**PROBLEM TO SOLVE**
Please change every "computer-use agent" in the records below to "desktop agent" and give the lines again with nothing else altered.

Click-target data:
********************
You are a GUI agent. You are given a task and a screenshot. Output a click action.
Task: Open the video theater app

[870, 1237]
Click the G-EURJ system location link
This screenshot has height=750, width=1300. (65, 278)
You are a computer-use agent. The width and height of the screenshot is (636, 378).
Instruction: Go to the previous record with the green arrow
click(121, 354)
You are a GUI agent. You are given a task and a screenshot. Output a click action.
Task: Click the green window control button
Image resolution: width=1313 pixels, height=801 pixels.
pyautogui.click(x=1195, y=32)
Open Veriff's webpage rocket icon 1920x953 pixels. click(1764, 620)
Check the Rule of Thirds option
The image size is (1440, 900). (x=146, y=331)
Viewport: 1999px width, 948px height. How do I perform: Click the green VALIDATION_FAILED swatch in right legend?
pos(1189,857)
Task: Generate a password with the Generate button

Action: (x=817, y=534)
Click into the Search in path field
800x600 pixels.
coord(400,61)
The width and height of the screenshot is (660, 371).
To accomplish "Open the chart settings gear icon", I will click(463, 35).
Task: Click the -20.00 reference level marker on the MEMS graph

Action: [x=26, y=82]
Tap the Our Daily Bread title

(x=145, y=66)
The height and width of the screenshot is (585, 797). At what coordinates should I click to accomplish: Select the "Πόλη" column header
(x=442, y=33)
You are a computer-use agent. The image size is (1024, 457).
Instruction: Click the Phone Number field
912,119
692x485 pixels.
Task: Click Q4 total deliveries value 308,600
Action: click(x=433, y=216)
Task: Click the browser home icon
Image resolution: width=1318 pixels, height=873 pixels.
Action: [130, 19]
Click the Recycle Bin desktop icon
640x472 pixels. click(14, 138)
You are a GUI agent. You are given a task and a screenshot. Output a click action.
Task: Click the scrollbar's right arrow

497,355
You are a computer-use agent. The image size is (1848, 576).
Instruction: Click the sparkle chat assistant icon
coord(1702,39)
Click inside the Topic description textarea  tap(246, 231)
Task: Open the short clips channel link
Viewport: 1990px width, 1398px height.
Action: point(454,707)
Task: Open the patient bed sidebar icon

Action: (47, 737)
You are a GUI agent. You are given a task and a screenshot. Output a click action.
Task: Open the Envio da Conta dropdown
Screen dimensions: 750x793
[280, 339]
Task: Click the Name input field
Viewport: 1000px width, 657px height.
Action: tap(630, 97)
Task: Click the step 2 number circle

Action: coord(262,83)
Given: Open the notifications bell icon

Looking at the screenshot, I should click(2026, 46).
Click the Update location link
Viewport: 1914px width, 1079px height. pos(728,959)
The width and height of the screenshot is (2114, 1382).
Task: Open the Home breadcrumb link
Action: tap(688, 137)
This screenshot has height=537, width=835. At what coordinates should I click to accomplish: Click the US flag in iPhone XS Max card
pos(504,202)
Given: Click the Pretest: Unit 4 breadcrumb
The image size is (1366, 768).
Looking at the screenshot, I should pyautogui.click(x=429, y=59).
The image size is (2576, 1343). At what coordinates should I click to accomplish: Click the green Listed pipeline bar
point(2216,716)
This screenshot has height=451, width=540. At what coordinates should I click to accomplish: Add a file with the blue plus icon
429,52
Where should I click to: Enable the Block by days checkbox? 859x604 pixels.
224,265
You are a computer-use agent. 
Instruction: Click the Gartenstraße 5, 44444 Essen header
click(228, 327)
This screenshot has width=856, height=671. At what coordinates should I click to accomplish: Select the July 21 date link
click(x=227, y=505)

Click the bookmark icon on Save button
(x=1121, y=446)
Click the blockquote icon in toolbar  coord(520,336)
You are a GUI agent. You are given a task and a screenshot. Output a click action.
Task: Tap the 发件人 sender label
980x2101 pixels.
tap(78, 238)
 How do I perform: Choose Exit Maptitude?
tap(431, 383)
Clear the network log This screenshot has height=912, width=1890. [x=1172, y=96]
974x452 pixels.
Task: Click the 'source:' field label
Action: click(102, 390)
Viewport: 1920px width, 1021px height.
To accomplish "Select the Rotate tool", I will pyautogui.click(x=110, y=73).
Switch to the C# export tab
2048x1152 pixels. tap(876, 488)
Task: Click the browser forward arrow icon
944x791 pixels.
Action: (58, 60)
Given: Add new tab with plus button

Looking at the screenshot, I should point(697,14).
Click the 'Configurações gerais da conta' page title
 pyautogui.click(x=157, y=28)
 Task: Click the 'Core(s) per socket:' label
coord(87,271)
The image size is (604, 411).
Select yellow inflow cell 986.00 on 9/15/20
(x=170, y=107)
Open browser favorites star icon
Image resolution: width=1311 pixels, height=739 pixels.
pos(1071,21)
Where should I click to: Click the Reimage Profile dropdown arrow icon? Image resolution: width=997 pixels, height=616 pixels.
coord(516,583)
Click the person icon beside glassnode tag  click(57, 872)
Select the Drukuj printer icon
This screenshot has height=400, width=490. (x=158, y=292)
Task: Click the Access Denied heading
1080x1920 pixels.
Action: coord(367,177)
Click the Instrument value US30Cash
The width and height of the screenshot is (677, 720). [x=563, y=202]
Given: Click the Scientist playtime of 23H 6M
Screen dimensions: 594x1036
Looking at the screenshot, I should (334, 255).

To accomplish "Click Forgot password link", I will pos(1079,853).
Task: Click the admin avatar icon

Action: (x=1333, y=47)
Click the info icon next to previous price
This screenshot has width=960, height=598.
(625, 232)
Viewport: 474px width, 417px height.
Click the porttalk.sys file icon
********************
**OUTPUT BELOW**
You are a GUI agent. You are given a task and a screenshot. Output a click action.
Task: Open the video theater app

[870, 1237]
Click the G-EURJ system location link
This screenshot has height=750, width=1300. (65, 278)
You are a desktop agent. The width and height of the screenshot is (636, 378).
Instruction: Go to the previous record with the green arrow
click(121, 354)
You are a GUI agent. You are given a task and a screenshot. Output a click action.
Task: Click the green window control button
Image resolution: width=1313 pixels, height=801 pixels.
pyautogui.click(x=1195, y=32)
Open Veriff's webpage rocket icon 1920x953 pixels. click(1764, 620)
Check the Rule of Thirds option
The image size is (1440, 900). (x=146, y=331)
Viewport: 1999px width, 948px height. How do I perform: Click the green VALIDATION_FAILED swatch in right legend?
pos(1189,857)
Task: Generate a password with the Generate button

Action: (x=817, y=534)
Click into the Search in path field
800x600 pixels.
coord(400,61)
The width and height of the screenshot is (660, 371).
To accomplish "Open the chart settings gear icon", I will click(463, 35).
Task: Click the -20.00 reference level marker on the MEMS graph

Action: [x=26, y=82]
Tap the Our Daily Bread title

(x=145, y=66)
The height and width of the screenshot is (585, 797). At what coordinates should I click to accomplish: Select the "Πόλη" column header
(x=442, y=33)
You are a desktop agent. The image size is (1024, 457).
Instruction: Click the Phone Number field
912,119
692x485 pixels.
Task: Click Q4 total deliveries value 308,600
Action: click(x=433, y=216)
Task: Click the browser home icon
Image resolution: width=1318 pixels, height=873 pixels.
Action: [130, 19]
Click the Recycle Bin desktop icon
640x472 pixels. click(14, 138)
You are a GUI agent. You are given a task and a screenshot. Output a click action.
Task: Click the scrollbar's right arrow

497,355
You are a desktop agent. The image size is (1848, 576).
Instruction: Click the sparkle chat assistant icon
coord(1702,39)
Click inside the Topic description textarea  tap(246, 231)
Task: Open the short clips channel link
Viewport: 1990px width, 1398px height.
Action: point(454,707)
Task: Open the patient bed sidebar icon

Action: (47, 737)
You are a GUI agent. You are given a task and a screenshot. Output a click action.
Task: Open the Envio da Conta dropdown
Screen dimensions: 750x793
[280, 339]
Task: Click the Name input field
Viewport: 1000px width, 657px height.
Action: tap(630, 97)
Task: Click the step 2 number circle

Action: coord(262,83)
Given: Open the notifications bell icon

Looking at the screenshot, I should click(2026, 46).
Click the Update location link
Viewport: 1914px width, 1079px height. pos(728,959)
The width and height of the screenshot is (2114, 1382).
Task: Open the Home breadcrumb link
Action: tap(688, 137)
This screenshot has height=537, width=835. At what coordinates should I click to accomplish: Click the US flag in iPhone XS Max card
pos(504,202)
Given: Click the Pretest: Unit 4 breadcrumb
The image size is (1366, 768).
Looking at the screenshot, I should pyautogui.click(x=429, y=59).
The image size is (2576, 1343). At what coordinates should I click to accomplish: Click the green Listed pipeline bar
point(2216,716)
This screenshot has height=451, width=540. At what coordinates should I click to accomplish: Add a file with the blue plus icon
429,52
Where should I click to: Enable the Block by days checkbox? 859x604 pixels.
224,265
You are a desktop agent. 
Instruction: Click the Gartenstraße 5, 44444 Essen header
click(228, 327)
This screenshot has width=856, height=671. At what coordinates should I click to accomplish: Select the July 21 date link
click(x=227, y=505)

Click the bookmark icon on Save button
(x=1121, y=446)
Click the blockquote icon in toolbar  coord(520,336)
You are a GUI agent. You are given a task and a screenshot. Output a click action.
Task: Tap the 发件人 sender label
980x2101 pixels.
tap(78, 238)
 How do I perform: Choose Exit Maptitude?
tap(431, 383)
Clear the network log This screenshot has height=912, width=1890. [x=1172, y=96]
974x452 pixels.
Task: Click the 'source:' field label
Action: click(102, 390)
Viewport: 1920px width, 1021px height.
To accomplish "Select the Rotate tool", I will pyautogui.click(x=110, y=73).
Switch to the C# export tab
2048x1152 pixels. tap(876, 488)
Task: Click the browser forward arrow icon
944x791 pixels.
Action: (58, 60)
Given: Add new tab with plus button

Looking at the screenshot, I should point(697,14).
Click the 'Configurações gerais da conta' page title
 pyautogui.click(x=157, y=28)
 Task: Click the 'Core(s) per socket:' label
coord(87,271)
The image size is (604, 411).
Select yellow inflow cell 986.00 on 9/15/20
(x=170, y=107)
Open browser favorites star icon
Image resolution: width=1311 pixels, height=739 pixels.
pos(1071,21)
Where should I click to: Click the Reimage Profile dropdown arrow icon? Image resolution: width=997 pixels, height=616 pixels.
coord(516,583)
Click the person icon beside glassnode tag  click(57, 872)
Select the Drukuj printer icon
This screenshot has height=400, width=490. (x=158, y=292)
Task: Click the Access Denied heading
1080x1920 pixels.
Action: coord(367,177)
Click the Instrument value US30Cash
The width and height of the screenshot is (677, 720). [x=563, y=202]
Given: Click the Scientist playtime of 23H 6M
Screen dimensions: 594x1036
Looking at the screenshot, I should (334, 255).

To accomplish "Click Forgot password link", I will pos(1079,853).
Task: Click the admin avatar icon

Action: (x=1333, y=47)
Click the info icon next to previous price
This screenshot has width=960, height=598.
(625, 232)
Viewport: 474px width, 417px height.
Click the porttalk.sys file icon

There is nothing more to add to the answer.